Sunday was the wettest day on record in San Diego, with 4.6 centimetres of rain, the National Weather Service said in a post on X, formerly known as Twitter. The previous record was set on Aug. 17, 1977, when 4.5 centimetres of rain fell in the area after Hurricane Doreen.

"We basically blew all of our previous rainfall records out of the water," National Weather Service meteorologist Elizabeth Adams in San Diego told The Associated Press.

The water rose knee-high in a homeless encampment along the rising San Diego River, where fire officials rescued 13 people. Farther north, crews pumped floodwaters out of the emergency room at Eisenhower Medical Center in Rancho Mirage.

In the San Bernardino Mountains, about 800 residents were ordered to shelter in place on Monday in the communities of Forest Falls, Oak Glen, Angelus Oaks and Seven Oaks because of mud blocking roads and driveways, said Cal Fire Battalion Chief Alison Hesterly. Work to clear the roads has been underway since late Sunday afternoon.

In the mountain community of Oak Glen, about 120 kilometres east of Los Angeles, Brooke Horspool worked to free a couple, including an elderly man with medical issues, from a house surrounded by about 1.2 metres of mud since a slide on Sunday.

Mud and water flow through a big crack on the side of a road.
Mud and water flow through a crack off the side of the road in Yucaipa, Calif., in the aftermath of tropical storm Hilary on Monday. (Marcio Jose Sanchez/The Associated Press)

"We have shovels and we're going to go try and find a friend that has a Bobcat," he said, referring to a brand of small earth-moving machines.

The wet weather might stave off wildfires for a few weeks in Southern California and in parts of the Sierra Nevada, but widespread rain is not expected in the most fire-prone areas spanning from Northern California to British Columbia, said University of California climate scientist Daniel Swain in an online briefing Monday.

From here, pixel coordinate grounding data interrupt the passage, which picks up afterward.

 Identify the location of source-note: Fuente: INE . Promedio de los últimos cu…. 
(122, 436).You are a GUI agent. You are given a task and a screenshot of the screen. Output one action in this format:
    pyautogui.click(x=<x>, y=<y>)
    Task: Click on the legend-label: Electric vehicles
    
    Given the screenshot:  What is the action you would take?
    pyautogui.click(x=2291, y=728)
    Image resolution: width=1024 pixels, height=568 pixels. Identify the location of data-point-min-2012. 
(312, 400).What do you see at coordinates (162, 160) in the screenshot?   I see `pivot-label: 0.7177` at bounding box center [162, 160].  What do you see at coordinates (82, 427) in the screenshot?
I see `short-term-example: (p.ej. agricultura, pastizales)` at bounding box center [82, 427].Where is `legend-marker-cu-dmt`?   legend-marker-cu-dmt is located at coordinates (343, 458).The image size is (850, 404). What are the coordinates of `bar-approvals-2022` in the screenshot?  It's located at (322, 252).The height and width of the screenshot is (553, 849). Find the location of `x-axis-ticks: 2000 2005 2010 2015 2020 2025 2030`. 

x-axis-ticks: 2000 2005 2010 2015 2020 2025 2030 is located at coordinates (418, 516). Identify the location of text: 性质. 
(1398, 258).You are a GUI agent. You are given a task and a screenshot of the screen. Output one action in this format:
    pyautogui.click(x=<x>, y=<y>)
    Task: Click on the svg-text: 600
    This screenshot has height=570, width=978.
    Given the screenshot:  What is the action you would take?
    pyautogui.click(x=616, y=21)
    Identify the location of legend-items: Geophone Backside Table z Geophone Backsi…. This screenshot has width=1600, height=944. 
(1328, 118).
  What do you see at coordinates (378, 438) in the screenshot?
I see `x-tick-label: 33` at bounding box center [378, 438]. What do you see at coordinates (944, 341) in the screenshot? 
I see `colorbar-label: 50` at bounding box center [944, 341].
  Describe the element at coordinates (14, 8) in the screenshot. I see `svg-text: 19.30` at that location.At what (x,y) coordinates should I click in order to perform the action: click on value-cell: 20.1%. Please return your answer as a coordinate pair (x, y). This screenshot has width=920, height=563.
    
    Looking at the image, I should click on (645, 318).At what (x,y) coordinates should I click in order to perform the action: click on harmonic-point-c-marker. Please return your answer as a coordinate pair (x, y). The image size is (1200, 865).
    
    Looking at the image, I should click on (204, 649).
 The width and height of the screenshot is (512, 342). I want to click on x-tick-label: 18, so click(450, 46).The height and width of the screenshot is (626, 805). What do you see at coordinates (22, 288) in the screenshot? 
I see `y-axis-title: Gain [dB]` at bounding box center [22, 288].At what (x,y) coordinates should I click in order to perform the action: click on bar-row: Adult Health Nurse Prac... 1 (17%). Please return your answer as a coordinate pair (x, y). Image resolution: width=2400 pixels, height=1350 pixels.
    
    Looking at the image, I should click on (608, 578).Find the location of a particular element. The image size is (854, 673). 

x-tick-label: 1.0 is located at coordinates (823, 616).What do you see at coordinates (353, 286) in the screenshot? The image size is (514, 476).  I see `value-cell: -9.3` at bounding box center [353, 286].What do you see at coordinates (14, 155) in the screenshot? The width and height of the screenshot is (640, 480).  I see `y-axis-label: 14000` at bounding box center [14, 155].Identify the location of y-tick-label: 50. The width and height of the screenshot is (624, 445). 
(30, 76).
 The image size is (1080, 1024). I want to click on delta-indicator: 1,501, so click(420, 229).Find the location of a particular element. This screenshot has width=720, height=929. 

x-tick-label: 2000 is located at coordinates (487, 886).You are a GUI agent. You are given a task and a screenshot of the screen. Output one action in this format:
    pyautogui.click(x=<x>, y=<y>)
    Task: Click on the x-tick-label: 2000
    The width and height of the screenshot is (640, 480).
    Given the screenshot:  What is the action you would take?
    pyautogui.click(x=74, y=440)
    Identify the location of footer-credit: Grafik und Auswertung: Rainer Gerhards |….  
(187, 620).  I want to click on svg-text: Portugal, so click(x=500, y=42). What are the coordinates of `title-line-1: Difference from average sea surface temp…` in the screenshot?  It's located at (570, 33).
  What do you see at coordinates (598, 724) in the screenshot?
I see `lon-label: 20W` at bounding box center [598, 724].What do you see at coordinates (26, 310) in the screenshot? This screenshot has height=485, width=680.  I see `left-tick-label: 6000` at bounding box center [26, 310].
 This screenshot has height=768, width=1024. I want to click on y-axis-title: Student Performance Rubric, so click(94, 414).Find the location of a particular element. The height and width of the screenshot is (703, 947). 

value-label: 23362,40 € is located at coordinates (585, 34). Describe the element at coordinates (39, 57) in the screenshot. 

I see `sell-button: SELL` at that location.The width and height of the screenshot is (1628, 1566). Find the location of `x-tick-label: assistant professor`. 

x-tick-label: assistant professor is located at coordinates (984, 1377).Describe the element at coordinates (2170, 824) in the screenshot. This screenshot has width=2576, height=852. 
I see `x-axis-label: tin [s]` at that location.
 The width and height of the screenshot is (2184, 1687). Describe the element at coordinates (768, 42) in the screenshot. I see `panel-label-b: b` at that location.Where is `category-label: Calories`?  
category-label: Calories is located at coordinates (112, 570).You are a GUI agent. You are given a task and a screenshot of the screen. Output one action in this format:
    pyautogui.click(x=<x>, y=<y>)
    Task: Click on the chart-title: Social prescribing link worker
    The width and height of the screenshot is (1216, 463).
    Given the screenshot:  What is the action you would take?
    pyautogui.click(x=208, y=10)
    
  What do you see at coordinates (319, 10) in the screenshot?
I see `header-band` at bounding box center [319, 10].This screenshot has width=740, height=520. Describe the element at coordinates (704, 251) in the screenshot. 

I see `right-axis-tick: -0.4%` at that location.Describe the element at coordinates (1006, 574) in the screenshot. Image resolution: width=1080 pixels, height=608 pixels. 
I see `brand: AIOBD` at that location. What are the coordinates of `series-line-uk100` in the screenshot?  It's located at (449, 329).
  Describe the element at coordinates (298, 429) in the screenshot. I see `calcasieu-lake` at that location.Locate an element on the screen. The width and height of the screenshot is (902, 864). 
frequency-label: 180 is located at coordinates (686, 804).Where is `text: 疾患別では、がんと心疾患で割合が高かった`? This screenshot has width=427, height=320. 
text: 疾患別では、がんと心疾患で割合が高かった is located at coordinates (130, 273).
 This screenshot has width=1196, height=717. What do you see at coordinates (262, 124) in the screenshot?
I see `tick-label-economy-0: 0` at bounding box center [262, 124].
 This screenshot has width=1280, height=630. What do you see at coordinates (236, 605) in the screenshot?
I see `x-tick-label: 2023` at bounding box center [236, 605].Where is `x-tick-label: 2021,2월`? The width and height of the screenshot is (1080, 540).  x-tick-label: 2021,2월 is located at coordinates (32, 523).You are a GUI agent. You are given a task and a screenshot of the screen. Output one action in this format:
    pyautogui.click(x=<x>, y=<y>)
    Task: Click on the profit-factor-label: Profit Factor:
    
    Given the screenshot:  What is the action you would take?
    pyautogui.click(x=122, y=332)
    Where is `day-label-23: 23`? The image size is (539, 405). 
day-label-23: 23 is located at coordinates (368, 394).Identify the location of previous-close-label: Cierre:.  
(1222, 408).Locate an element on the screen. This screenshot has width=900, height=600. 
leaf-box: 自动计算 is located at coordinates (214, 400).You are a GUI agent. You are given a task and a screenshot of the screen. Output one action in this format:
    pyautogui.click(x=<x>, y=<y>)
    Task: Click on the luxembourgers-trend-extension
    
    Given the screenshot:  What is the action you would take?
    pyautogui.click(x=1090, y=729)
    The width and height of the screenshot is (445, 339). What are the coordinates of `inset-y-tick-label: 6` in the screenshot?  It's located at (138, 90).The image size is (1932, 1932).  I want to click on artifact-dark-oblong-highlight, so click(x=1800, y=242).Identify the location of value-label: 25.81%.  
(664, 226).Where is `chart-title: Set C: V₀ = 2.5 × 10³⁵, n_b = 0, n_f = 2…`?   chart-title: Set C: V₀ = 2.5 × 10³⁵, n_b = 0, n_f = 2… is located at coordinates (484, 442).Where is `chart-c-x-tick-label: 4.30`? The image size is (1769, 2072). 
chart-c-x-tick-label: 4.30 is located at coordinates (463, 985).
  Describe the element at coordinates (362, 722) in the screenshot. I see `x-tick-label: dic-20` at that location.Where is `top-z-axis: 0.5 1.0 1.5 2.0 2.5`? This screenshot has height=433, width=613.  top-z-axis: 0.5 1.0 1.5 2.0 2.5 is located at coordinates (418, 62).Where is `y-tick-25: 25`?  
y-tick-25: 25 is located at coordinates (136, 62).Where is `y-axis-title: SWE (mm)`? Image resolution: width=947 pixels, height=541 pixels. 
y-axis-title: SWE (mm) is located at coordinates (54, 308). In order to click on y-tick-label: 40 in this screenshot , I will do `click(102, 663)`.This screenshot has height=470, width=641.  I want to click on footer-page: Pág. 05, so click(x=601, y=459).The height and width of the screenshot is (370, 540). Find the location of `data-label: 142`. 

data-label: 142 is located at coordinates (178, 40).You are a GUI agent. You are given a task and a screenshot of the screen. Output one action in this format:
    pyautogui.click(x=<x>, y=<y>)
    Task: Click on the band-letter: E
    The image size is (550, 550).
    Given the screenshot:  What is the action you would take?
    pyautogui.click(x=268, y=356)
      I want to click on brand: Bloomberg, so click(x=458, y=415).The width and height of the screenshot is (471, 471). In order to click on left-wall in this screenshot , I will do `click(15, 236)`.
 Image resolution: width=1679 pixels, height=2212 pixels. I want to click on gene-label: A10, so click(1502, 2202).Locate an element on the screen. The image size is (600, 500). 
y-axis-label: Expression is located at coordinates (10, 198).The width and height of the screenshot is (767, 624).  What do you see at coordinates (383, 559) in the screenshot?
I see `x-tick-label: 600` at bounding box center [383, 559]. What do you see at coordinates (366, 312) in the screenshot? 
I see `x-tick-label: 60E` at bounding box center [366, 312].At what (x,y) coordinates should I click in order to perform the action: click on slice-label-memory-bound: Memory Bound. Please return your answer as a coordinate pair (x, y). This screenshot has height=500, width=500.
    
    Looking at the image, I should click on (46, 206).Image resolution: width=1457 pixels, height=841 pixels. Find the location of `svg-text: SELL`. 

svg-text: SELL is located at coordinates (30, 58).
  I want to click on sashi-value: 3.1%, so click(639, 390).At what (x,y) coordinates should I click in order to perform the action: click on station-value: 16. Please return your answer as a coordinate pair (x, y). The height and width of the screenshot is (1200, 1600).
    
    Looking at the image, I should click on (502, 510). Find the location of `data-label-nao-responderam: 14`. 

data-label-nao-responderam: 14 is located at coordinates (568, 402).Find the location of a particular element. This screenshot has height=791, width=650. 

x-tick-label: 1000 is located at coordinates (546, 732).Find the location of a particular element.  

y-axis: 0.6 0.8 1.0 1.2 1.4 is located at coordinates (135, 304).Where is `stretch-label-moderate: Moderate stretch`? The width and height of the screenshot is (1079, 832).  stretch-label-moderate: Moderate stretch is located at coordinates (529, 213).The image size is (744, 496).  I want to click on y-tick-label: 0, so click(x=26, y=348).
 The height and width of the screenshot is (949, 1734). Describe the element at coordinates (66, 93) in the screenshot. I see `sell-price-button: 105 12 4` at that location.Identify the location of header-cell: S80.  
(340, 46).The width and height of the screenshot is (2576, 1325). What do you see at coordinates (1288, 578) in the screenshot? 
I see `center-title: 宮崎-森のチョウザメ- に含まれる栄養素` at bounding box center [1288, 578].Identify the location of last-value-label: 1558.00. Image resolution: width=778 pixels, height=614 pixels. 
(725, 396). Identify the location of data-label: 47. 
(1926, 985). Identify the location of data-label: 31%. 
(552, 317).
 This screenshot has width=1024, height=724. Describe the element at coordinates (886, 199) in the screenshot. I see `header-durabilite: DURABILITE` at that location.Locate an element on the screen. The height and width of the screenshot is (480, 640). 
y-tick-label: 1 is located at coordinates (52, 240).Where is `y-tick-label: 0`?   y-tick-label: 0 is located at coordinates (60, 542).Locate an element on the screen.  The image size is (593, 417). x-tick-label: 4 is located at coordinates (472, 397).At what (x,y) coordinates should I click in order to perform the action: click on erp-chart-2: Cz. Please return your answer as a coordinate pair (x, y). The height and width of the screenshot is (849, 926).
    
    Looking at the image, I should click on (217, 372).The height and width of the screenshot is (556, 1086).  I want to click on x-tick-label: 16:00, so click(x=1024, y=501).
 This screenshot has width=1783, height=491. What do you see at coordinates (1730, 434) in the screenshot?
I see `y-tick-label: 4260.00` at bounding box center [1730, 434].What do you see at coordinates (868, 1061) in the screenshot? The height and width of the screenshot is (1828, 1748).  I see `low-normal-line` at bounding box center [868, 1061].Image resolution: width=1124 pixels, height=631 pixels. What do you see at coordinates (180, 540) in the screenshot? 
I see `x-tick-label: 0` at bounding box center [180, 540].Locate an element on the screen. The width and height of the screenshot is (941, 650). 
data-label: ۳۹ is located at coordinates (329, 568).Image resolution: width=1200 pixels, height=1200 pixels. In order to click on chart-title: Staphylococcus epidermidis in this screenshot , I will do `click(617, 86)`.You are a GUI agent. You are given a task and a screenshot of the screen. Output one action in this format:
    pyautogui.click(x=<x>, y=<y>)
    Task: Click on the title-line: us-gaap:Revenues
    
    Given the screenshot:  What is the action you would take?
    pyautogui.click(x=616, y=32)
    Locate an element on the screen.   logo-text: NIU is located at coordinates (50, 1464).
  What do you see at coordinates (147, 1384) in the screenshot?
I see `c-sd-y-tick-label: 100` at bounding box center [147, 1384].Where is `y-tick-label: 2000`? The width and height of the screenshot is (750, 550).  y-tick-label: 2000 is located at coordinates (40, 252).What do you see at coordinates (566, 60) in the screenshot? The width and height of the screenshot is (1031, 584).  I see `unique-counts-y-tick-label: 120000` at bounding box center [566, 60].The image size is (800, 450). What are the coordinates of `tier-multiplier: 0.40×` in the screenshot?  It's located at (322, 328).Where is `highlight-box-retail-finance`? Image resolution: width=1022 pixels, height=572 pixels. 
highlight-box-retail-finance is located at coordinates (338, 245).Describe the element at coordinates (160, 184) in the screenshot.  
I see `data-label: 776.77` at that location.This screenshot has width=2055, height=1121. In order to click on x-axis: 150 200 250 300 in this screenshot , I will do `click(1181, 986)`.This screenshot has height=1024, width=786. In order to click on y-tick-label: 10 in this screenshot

'Minimal impacts' compared to historic storm

The Los Angeles Unified School District, the nation's second-largest school system, said all campuses would be closed on Monday, as did districts across the region. San Diego schools postponed the first day of classes from Monday to Tuesday.

The centre of Hilary passed over downtown Los Angeles at 7 p.m. on Sunday, according to the regional weather office, which called it "a day for the ages" in Southern California.

"Los Angeles was tested, but we came through it, and we came through it with minimal impacts considering what we endured," Paul Krekorian, president of the city council, said.

A wide shot is shown of a bridge with vehicles on it, with high waters on either side of the bridge.
Vehicles cross over a flood control basin that has almost reached the road, in Palm Desert on Sunday. (Mark J. Terrill/The Associated Press)

A tropical storm last roared into California in September 1939, ripping apart train tracks, tearing houses from their foundations and capsizing many boats. Nearly 100 people were killed on land and at sea.

As Hilary moved east into the neighbouring state of Nevada, flooding was reported, power was out and a boil-water order for about 400 households was issued in the Mount Charleston area, about 64 kilometres west of Las Vegas.

The only road in and out of Mount Charleston was washed out, and Nevada National Guard troops were sent into the area with trucks after a disaster declaration by Republican Gov. Joe Lombardo on Sunday. A shelter was opened for residents.

People sit on makeshift beds at a shelter.
People fleeing Hilary are shown in a shelter in Mexico's Baja California state on Sunday. (Victor Medina/Reuters)

Forecasters said the threat for flooding in states farther north on Monday was highest across much of southeastern Oregon into the west-central mountains of Idaho.

The forecast calls for potential thunderstorms and localized torrential rains on Tuesday, said Jackson Macfarlane, a meteorologist with the weather service in Boise, Idaho.

In the Caribbean, meanwhile, tropical storm Franklin churned on Monday near Haiti and the Dominican Republic, where authorities warned residents to prepare for floods and landslides.

Forecasters at the National Hurricane Center said another storm could develop and reach the Gulf of Mexico coastline on Tuesday.